Accordingly, prior methods of achieving a covalent bond between hair and a hair-treating compound relied primarily on first reducing the hair, then applying a hair-treating compound that can covalently bond to the reduced hair, and finally oxidizing the reduced hair to form a covalent bond with the hair-treating compound. The compound covalently bonded to the hair typically is hydrophobic. A hydrophobic compound reduces the tendency of hair to absorb moisture, and hence hair set retention is improved. A secondary effect of covalently bonding the compound to hair was to provide conditioning properties.
However, the need still exists for a hair-treating composition that imparts long-lasting conditioning properties to hair without the need to subject the hair to damaging hair reduction and oxidation steps. A majority of consumers consciously avoid the hair damaging effects associated with the reducing step of a permanent wave process, and, accordingly, would not accept an additional time-consuming and damaging process step to impart durable conditioning properties to hair. Furthermore, to a consumer, it is intuitively incongruent to utilize a composition and method of improving the condition of the hair which first requires damaging the hair by a hair reduction step.

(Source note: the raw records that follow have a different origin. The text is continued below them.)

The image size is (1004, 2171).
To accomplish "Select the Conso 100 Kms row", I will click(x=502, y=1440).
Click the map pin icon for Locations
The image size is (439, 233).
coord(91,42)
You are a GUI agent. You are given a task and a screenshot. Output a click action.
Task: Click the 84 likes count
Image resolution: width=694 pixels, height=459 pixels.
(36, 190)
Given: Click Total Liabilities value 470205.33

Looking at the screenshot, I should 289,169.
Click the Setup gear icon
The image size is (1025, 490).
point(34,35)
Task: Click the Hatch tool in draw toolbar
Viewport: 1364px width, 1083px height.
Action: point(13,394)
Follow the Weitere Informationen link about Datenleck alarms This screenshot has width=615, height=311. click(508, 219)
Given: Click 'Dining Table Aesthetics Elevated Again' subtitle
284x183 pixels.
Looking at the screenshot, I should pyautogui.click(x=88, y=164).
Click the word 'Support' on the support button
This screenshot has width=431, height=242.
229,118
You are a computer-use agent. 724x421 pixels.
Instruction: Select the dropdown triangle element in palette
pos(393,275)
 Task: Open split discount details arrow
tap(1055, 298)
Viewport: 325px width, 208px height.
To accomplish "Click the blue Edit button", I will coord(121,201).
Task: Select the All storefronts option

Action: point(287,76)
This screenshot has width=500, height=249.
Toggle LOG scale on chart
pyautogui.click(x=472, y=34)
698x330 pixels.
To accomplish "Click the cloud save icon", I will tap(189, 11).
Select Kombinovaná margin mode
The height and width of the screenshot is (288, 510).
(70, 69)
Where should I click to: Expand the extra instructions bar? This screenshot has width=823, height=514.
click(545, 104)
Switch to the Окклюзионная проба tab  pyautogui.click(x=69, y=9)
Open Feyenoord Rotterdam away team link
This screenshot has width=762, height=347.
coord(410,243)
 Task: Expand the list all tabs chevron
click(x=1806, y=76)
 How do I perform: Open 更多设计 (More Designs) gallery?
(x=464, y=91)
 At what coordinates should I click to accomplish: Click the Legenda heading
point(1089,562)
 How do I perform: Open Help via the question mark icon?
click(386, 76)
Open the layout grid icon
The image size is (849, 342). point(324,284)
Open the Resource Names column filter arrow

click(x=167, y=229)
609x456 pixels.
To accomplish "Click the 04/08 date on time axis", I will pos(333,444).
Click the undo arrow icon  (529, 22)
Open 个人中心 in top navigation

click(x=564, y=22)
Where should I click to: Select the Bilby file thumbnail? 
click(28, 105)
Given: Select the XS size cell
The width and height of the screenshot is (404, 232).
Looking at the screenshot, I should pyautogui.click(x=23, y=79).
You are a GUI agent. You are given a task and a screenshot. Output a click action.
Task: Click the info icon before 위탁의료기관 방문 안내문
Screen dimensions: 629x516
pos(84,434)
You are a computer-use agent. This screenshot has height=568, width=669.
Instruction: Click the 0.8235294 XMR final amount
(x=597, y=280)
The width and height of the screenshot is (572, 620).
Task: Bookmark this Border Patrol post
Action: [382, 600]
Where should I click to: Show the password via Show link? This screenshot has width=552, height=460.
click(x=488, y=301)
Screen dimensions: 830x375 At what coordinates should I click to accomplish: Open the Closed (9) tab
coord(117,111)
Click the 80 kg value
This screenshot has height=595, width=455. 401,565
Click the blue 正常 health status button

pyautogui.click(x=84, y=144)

Accordingly, to date, the compositions and methods used to impart durable conditioning properties to hair have suffered from poor efficacy, from sacrificing one beneficial hair property in order to achieve another beneficial hair property, and/or from abnormally long times to treat the hair. In addition, the compositions and methods previously used to semipermanently condition the hair suffer from the disadvantages of serious hair damage due to the reduction-oxidation process, coupled with operator error, such as too strong of waving lotion or too long of a contact time. Prior to the present invention, no known method or composition has been employed which effectively treats hair in a few minutes to impart durable conditioning properties that are preserved through at least several shampooings subsequent to the hair treatment.
Therefore, in accordance with the present invention, the durability of hair conditioning properties are surprisingly and unexpectedly improved by a method of contacting the hair with a composition comprising a thiol-functional silicone. The aqueous compositions of the present invention can be applied to the hair at room temperature and provide the benefits and advantages of imparting semipermanent hair conditioning properties to treated hair without the need to damage the hair as a result of harsh reduction and oxidation reactions. As demonstrated more fully hereafter, the methods of the present invention allow treatment of unreduced hair, or reduced hair that has been contacted with a waving lotion. Furthermore, for treated unreduced hair, or for treated hair reduced with a bisulfite salt, an oxidation step can be omitted and durable hair-conditioning properties are observed. Overall, the methods and compositions of the present invention impart esthetically pleasing, semipermanent hair conditioning properties to treated hair, without damaging the hair. The hair-conditioning properties are sufficiently durable to survive through many subsequent shampooings, hence the hair does not have to be conditioned after each shampooing.